Все деревянное из ближайших окрестностей было нами стащено к люку. Теперь приходилось таскать горючий материал издалека, что было все-таки нам, малышам, достаточно трудно и могло вызывать подозрение окружающих. К тому же черный подъезд был почти полностью завален. Это тоже могло быть обнаружено ничего не ведающими, нечующими, нечувствительными и непроницательными жителями обычного московского дома. Все могло сорваться.
И тут Санька непредвиденно свалился в ангине. Это было катастрофой. Под укоризненным взглядом деда, одетого в непомерного размера тельняшку, он метался в жару и выкрикивал:
– Оеее! Ао! Оее! Аека! Оеее! Аека! – жар почти плавил его.
Я сидел рядом, временами виновато взглядывая на ничего не понимавшего и поминутно впадавшего в панику деда. Я различал и понимал Санькины выклики:
– Оеее! – Скорее!
– Да, – соглашался дед.
– Ао! – Дракон!
– Какой дракон? – удивлялся дед.
– Мы же с Санькой обнаружили дракона, – объяснял я, не оборачиваясь на него и не отрывая взгляда от странно и пугающе изменившегося Санькиного лица. Оно потемнело. Почти почернело. На лбу проявлялись какие-то неведомые островатые бугорки. Полуоткрытые глаза пропадали в глубоких странно разросшихся костяных глазницах. Дед, казалось, не замечал этого.
– Да, да, – мрачнел он. Его собственное лицо тоже костенело. Вернее, кости проступали наружу. Глаза снизу подпалялись Санькиным жаром и начинали как-то странно неугасимо блестеть. Он не откликался на мои понукания. Словно отброшенный от них обоих смесью жара и прохладных струй воздуха, я отплывал, отплывал и пропадал в странном экранированном блаженстве.

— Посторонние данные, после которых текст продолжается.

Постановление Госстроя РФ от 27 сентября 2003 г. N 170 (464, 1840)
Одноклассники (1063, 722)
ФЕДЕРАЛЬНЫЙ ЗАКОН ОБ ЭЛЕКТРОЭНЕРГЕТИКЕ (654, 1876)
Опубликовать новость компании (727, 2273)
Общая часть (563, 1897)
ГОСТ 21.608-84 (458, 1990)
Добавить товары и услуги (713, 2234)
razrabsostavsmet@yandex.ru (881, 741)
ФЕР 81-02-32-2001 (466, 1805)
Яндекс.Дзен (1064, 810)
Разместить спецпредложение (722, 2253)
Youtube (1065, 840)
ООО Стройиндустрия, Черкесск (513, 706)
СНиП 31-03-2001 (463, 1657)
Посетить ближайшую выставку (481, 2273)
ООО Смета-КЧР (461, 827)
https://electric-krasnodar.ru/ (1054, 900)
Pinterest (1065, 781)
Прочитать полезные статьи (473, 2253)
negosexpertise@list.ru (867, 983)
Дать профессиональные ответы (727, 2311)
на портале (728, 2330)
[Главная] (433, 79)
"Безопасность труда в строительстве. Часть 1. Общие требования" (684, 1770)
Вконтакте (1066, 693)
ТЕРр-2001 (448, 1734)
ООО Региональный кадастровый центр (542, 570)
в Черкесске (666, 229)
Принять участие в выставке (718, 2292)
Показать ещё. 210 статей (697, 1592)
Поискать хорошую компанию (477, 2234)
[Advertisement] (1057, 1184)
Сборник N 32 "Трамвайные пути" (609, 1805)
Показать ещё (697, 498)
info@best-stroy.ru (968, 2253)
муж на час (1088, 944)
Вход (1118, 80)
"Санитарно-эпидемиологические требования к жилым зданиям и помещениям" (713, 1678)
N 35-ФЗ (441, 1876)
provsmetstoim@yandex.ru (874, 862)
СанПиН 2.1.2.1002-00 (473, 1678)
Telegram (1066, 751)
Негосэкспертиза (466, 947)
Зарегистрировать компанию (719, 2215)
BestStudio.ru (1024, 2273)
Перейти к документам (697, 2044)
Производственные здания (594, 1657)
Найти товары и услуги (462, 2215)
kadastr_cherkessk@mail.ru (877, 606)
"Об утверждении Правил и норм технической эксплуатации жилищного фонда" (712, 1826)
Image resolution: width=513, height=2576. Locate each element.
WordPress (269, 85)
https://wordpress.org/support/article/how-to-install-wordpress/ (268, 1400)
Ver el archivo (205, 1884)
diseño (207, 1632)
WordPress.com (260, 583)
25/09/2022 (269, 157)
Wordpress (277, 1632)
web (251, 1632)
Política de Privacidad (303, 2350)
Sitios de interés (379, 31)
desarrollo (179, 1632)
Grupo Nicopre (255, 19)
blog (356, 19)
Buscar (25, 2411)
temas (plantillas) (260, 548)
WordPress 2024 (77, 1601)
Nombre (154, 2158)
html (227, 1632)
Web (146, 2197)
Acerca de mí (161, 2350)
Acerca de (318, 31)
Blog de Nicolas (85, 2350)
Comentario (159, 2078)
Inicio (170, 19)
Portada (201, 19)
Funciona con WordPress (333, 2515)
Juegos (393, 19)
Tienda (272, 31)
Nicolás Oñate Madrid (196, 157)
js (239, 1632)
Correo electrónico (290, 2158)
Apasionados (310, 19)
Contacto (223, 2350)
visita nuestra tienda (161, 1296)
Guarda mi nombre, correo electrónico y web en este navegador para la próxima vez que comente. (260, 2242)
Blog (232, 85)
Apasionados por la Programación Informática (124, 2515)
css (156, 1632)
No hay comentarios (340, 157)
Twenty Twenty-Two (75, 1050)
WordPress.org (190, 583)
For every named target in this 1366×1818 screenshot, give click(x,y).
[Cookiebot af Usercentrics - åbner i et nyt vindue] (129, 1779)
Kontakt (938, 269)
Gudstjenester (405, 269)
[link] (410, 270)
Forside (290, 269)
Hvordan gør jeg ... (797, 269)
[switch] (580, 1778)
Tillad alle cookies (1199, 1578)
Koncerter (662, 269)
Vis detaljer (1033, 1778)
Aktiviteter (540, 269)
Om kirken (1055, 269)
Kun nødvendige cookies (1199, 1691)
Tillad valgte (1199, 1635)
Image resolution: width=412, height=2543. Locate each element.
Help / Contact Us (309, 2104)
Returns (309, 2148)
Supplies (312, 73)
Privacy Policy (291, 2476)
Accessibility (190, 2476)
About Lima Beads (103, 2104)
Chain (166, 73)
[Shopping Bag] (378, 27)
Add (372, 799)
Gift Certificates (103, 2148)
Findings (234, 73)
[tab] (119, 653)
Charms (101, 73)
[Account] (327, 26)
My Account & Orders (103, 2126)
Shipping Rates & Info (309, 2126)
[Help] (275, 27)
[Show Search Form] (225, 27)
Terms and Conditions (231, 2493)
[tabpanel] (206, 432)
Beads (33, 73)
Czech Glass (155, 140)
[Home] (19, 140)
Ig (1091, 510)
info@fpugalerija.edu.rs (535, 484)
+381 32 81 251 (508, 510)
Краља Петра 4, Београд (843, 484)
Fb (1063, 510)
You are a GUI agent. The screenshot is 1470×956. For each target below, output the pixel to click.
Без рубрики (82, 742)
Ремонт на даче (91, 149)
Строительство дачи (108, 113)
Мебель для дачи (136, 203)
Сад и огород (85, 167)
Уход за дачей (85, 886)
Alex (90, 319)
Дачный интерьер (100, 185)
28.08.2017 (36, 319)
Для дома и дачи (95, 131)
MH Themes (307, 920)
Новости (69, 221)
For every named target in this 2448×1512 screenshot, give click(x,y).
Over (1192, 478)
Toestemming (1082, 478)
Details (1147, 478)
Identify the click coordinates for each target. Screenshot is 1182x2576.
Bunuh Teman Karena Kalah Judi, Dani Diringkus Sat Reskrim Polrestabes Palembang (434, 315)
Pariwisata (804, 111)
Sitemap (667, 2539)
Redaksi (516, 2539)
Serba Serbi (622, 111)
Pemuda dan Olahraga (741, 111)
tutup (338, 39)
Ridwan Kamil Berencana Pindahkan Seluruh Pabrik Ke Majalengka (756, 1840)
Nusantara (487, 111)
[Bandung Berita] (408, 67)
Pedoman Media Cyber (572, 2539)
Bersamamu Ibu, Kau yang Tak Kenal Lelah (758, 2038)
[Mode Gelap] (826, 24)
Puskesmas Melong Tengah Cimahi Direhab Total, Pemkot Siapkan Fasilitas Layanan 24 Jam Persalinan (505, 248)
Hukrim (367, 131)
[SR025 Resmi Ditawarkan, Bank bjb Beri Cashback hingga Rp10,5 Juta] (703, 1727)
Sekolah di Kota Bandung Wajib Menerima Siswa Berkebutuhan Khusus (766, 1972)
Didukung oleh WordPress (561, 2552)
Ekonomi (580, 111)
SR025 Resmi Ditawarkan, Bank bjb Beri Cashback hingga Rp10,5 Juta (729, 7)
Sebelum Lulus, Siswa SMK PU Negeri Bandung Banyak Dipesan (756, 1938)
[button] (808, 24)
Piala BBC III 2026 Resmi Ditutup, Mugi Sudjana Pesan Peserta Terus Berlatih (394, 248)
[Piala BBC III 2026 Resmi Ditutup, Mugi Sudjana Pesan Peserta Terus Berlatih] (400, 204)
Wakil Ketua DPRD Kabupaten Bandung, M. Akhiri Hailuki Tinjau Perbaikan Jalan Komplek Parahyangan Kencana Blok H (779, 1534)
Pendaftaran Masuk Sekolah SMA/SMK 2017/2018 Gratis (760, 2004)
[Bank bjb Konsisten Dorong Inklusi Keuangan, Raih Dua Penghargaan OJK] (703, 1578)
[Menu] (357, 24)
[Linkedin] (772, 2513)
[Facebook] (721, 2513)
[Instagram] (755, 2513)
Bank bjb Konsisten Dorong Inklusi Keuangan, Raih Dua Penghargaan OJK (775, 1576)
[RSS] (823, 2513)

Воочию представилось, как в подобном же тихом и отрешенном блаженстве, легко и необязательно, изредка тревожимые слухами о некоем драконе и неведомой деве, на другой стороне реки среди садов, полей и виноградников обитают маленькие и почти невидимые отсюда человечки. Крохотные и ласковые, как зайчики. А в лесу своя жизнь – волки, рыси, барсуки. Огромные, страшные медведи. Олени с раскидистыми рогами и задумчивым взглядом юных аристократов. Кабаны толстенные. Белки разные. Еноты. Птицы несчитанные. А чего их считать? Нечего их считать. Вот они и несчитанны. Лисы, говорящие на разные голоса и пугающие случайных подслушивателей. Изредка проскальзывало в лесу что-то непонятное. Звук какой-то. Тревожащий и гнетущий. Отчего прижимается к земле всякая тварь и прядет ушами. Самые же нервные, лани – те просто в обморок падали. Так и валялись с недвижно вздернутыми вверх как деревянными ногами. Но никто их не трогал. Только проносился свежий ветерок, легко закручивающийся в столбики между деревьями. Вырвавшись из леса уже вполне возмужавшим и решительным ветром, поднимал немалые столбы пыли и всхлипывающие фонтаны на водяной поверхности. Кто попадал в его зону, мгновенно был прожигаем насквозь – корова ли, мотоциклист какой. Электрик там какой на столбе, одетый в брезентовую мешковатую робу и с кошками на ногах. Тот просто рушился вниз. Ну, естественно, если бы подобное существовало и попадалось в описываемые нами времена.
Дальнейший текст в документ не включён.